Task statement
Would you please return only the lines from the one with "You are a GUI" through the last line of the records below, leaving the pictures out?

════════════════════

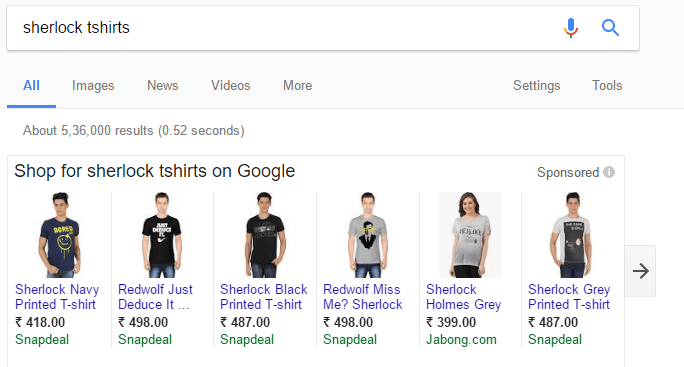Screen dimensions: 684x367
Task: Open the Settings menu
Action: point(537,86)
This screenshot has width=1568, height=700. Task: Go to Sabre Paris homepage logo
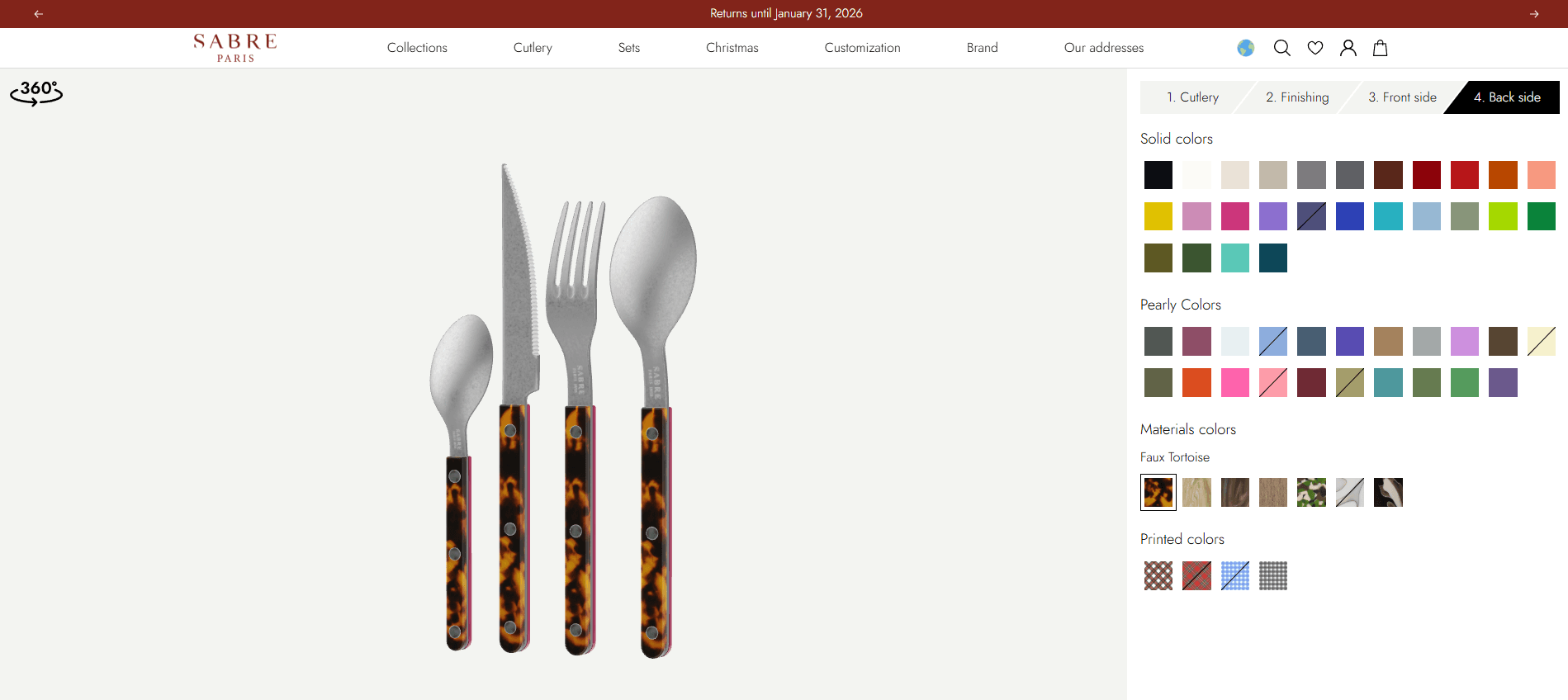(x=235, y=48)
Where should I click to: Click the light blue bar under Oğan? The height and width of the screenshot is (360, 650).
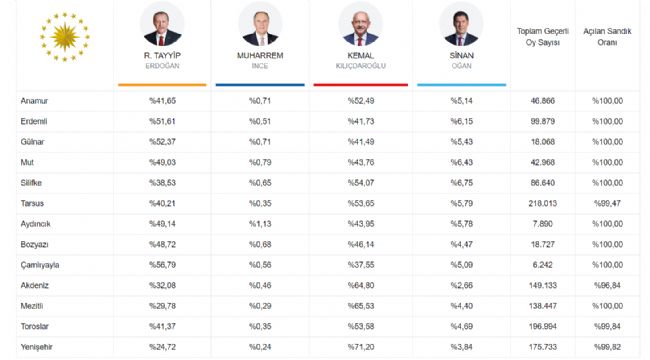461,85

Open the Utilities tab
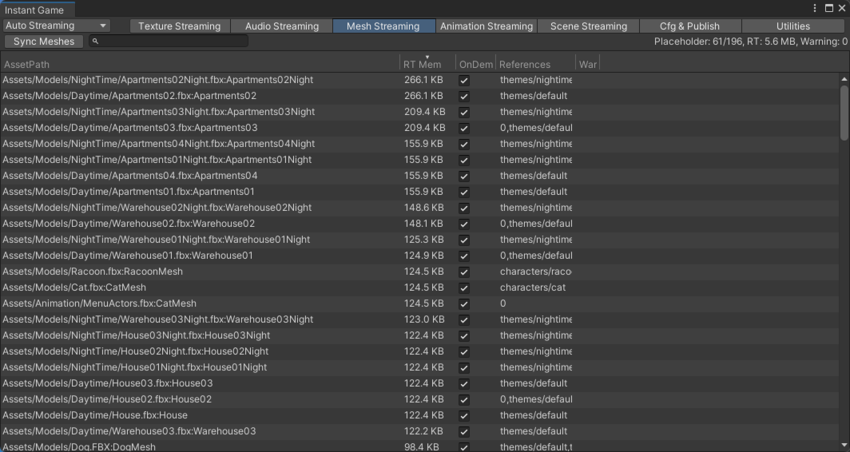(x=792, y=26)
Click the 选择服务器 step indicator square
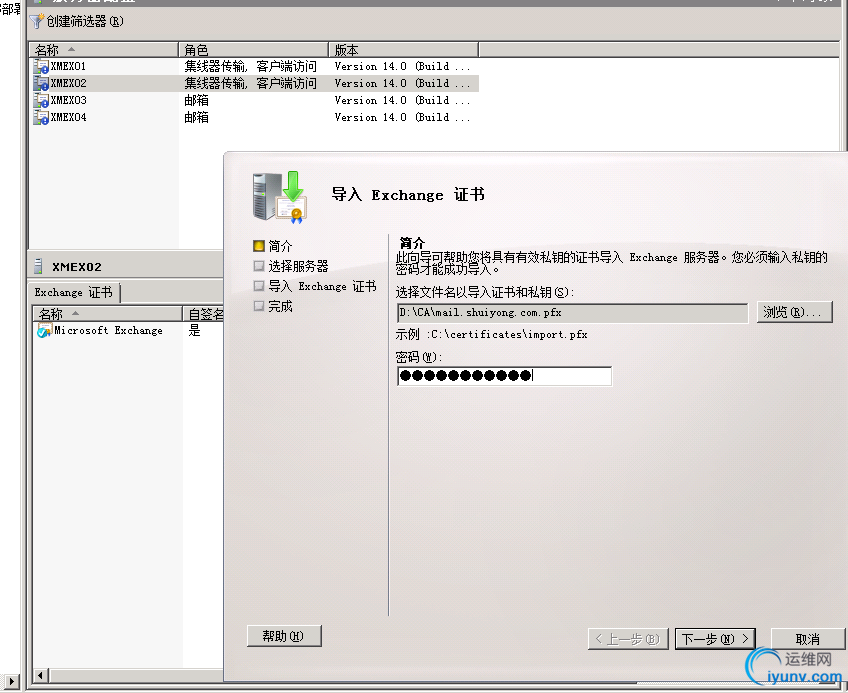848x693 pixels. pos(257,265)
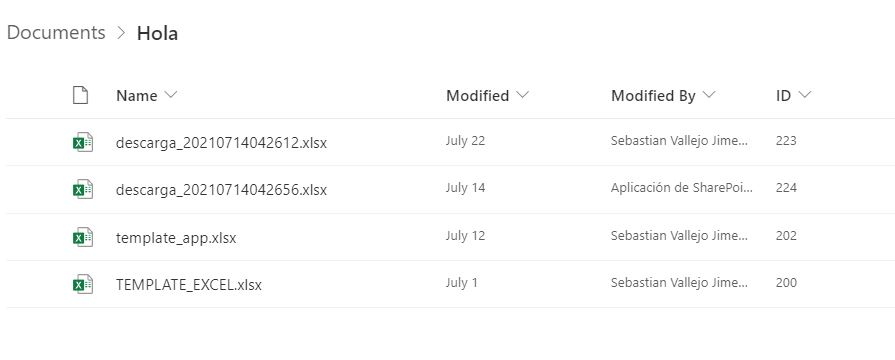Click the Hola breadcrumb folder title
This screenshot has width=895, height=360.
pos(157,33)
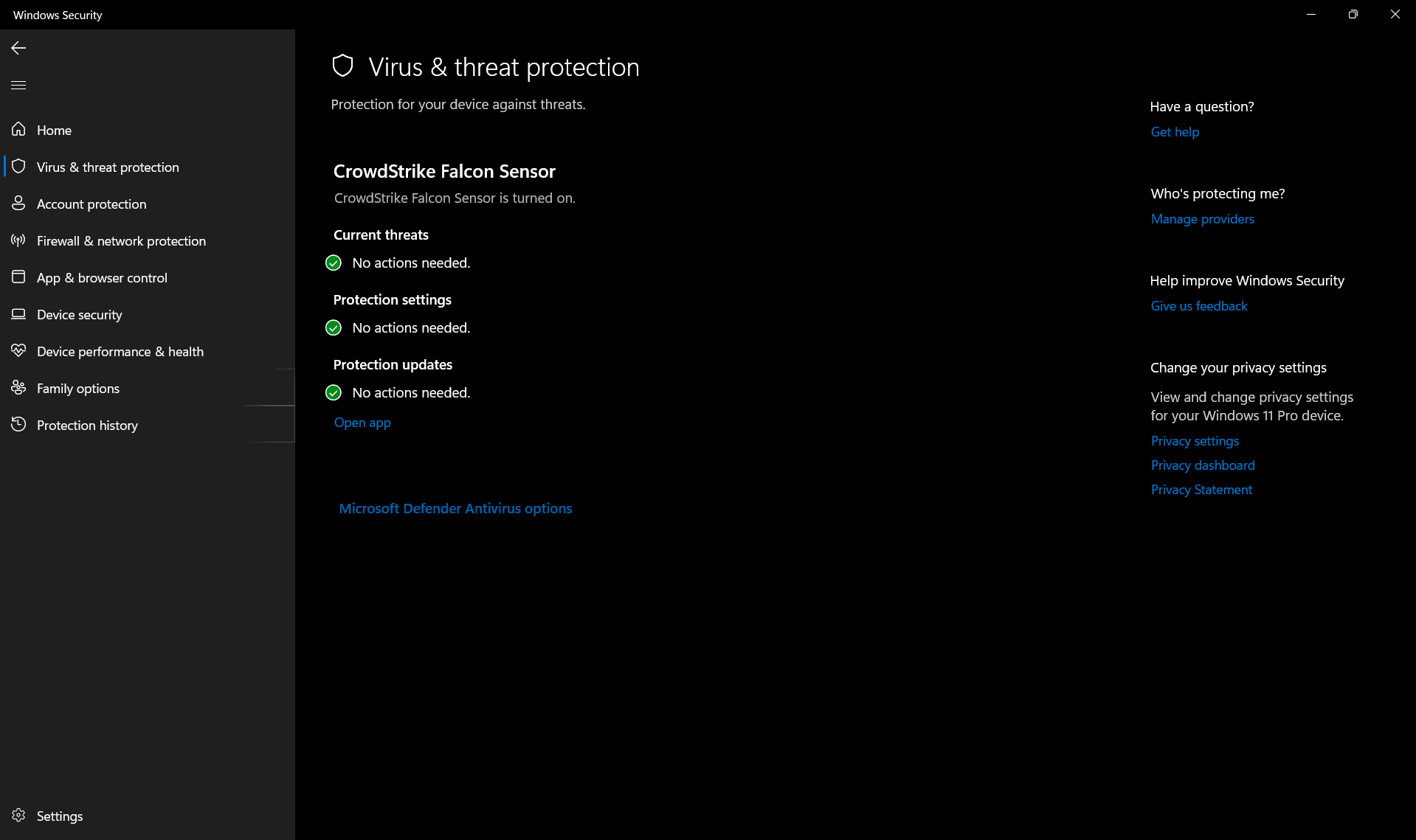Select the Home shield icon in sidebar
Viewport: 1416px width, 840px height.
(x=18, y=130)
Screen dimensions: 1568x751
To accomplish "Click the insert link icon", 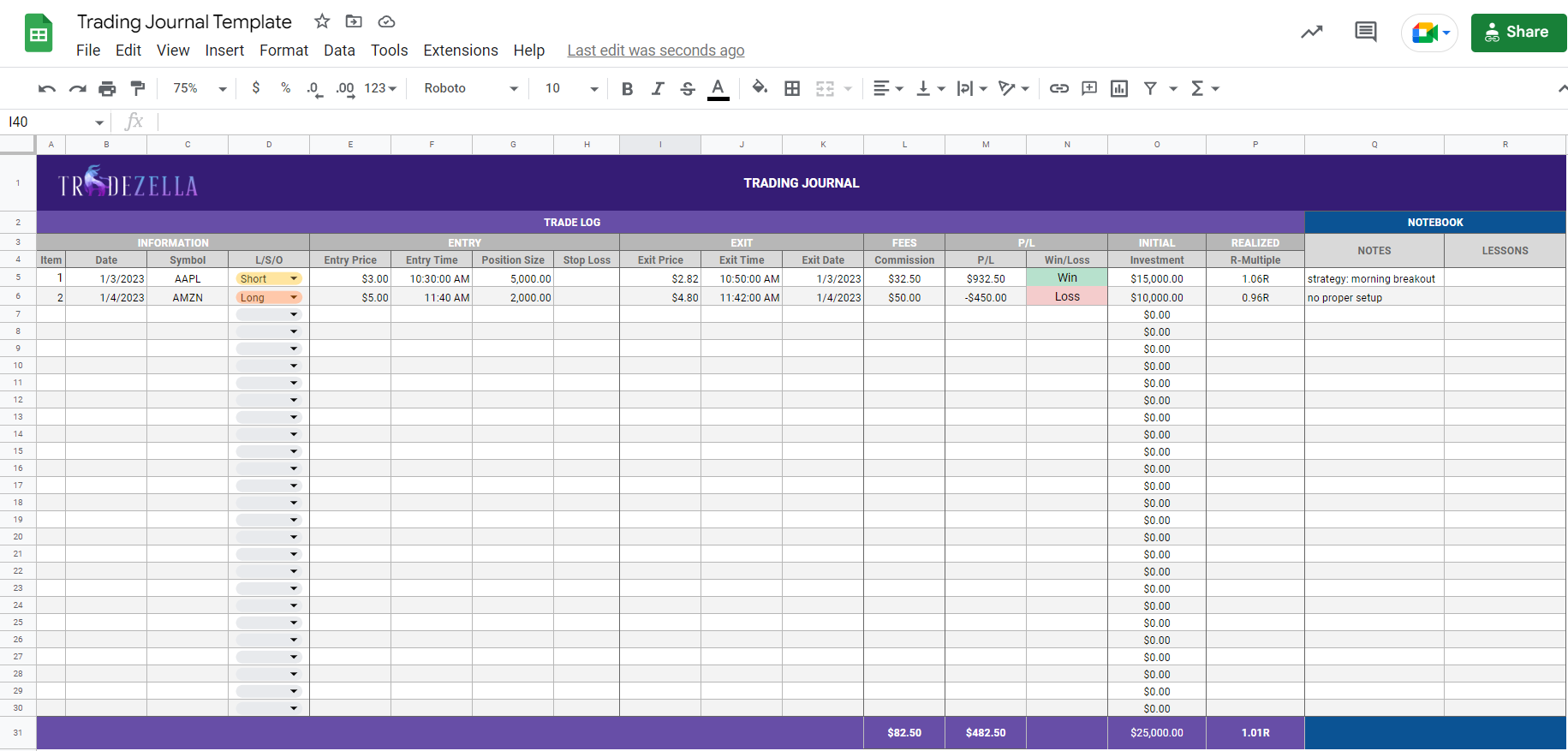I will (1059, 88).
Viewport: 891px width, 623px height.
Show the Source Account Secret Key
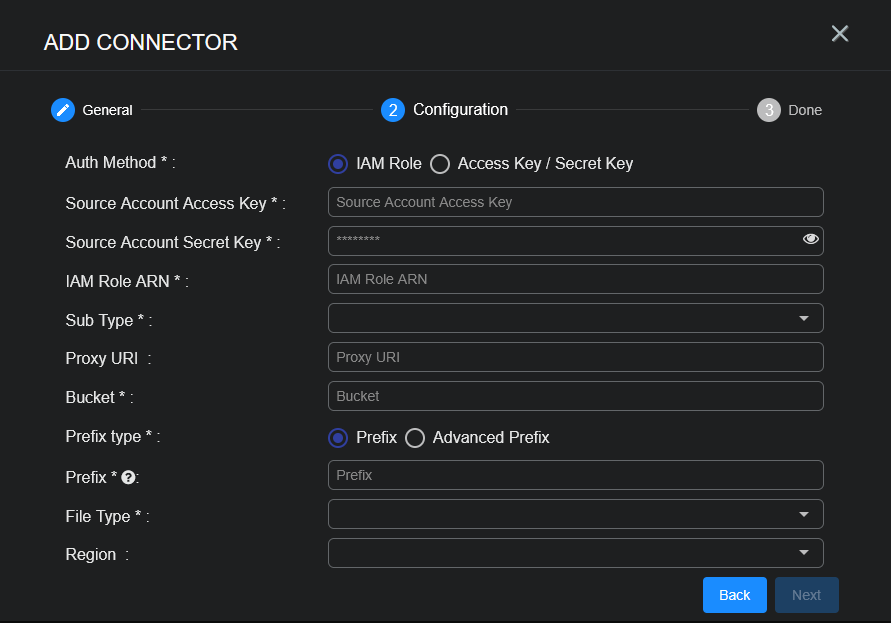coord(810,239)
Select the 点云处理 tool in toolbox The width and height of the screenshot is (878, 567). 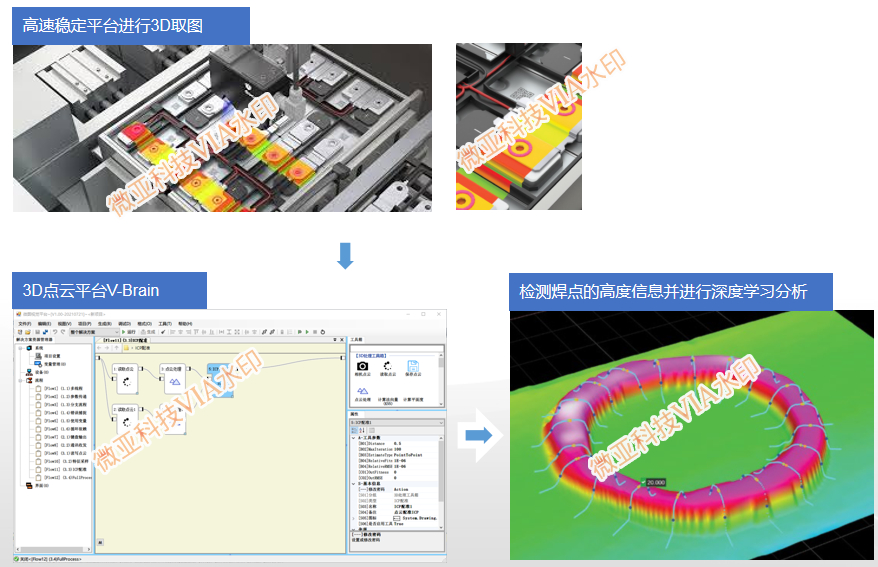362,392
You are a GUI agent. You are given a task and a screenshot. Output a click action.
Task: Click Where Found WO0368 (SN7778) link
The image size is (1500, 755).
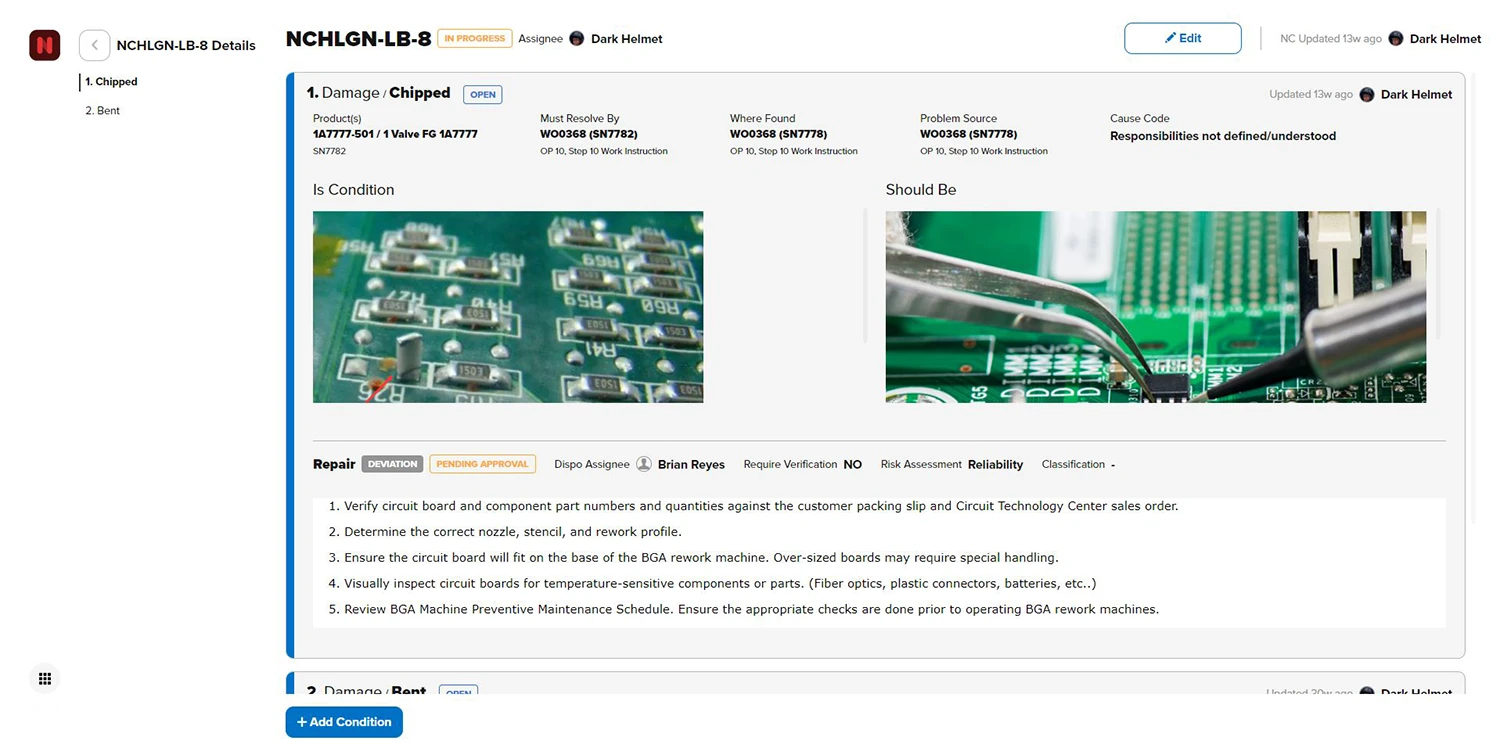click(778, 134)
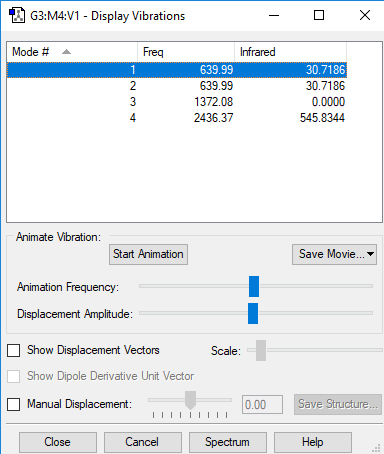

════════════════════

Written solution
You are a GUI agent. You are given a task and a screenshot. Output a click action.
Task: Click Where Found WO0368 (SN7778) link
The image size is (1500, 755).
click(778, 134)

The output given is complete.